## Source records
==================================================

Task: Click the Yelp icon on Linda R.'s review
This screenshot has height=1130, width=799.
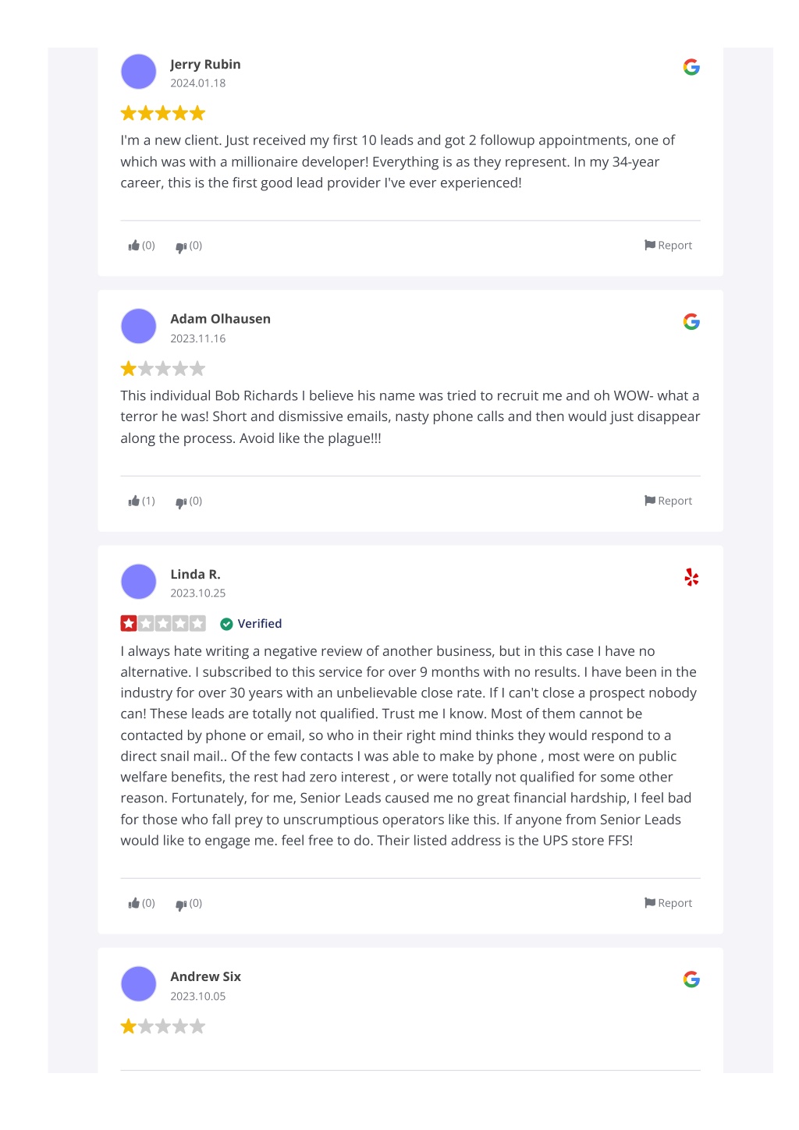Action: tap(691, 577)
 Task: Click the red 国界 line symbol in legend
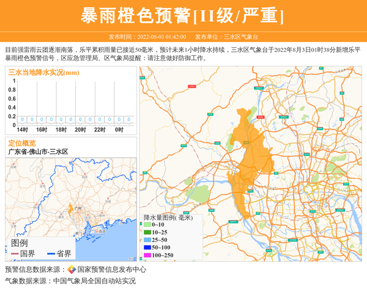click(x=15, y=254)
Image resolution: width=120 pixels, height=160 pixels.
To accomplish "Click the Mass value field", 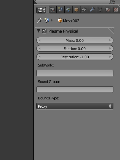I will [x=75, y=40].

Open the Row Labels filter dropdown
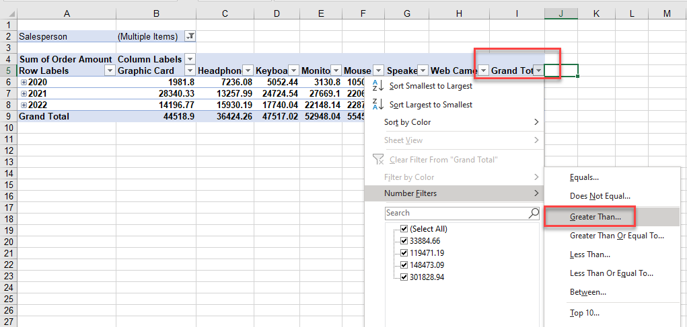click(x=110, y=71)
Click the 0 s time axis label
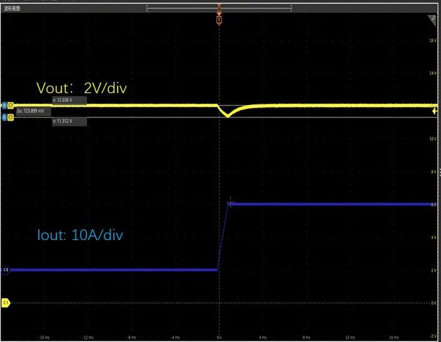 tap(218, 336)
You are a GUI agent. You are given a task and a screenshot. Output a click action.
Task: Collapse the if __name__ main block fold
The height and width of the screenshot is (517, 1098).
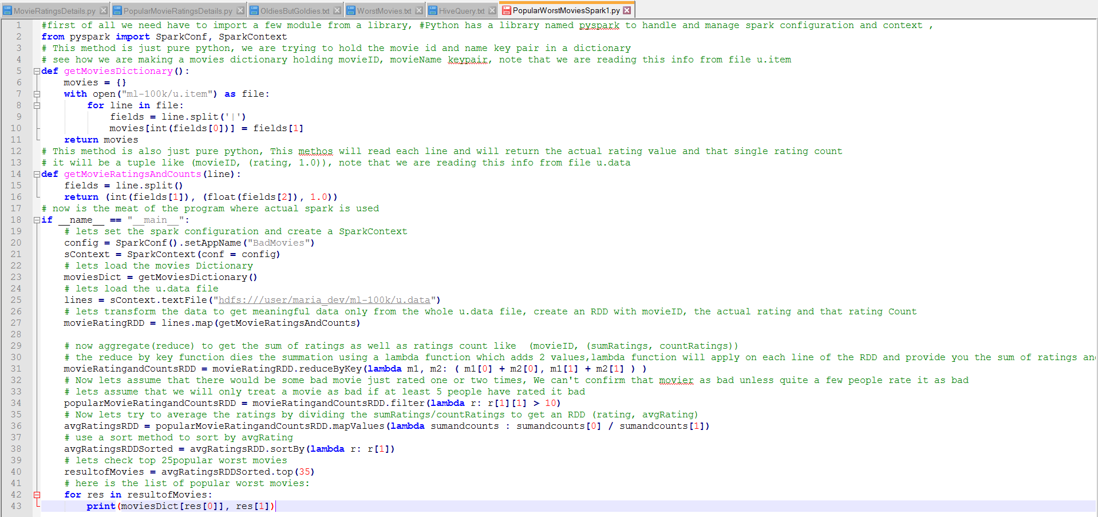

==================================================

## Goal of the exercise
An exact reproduction of the lines from the line containing "You are a GUI" through the end of the listing above is needed; pictures stay out.

## Solution
You are a GUI agent. You are given a task and a screenshot. Output a click action.
Task: Collapse the if __name__ main block fold
The height and width of the screenshot is (517, 1098).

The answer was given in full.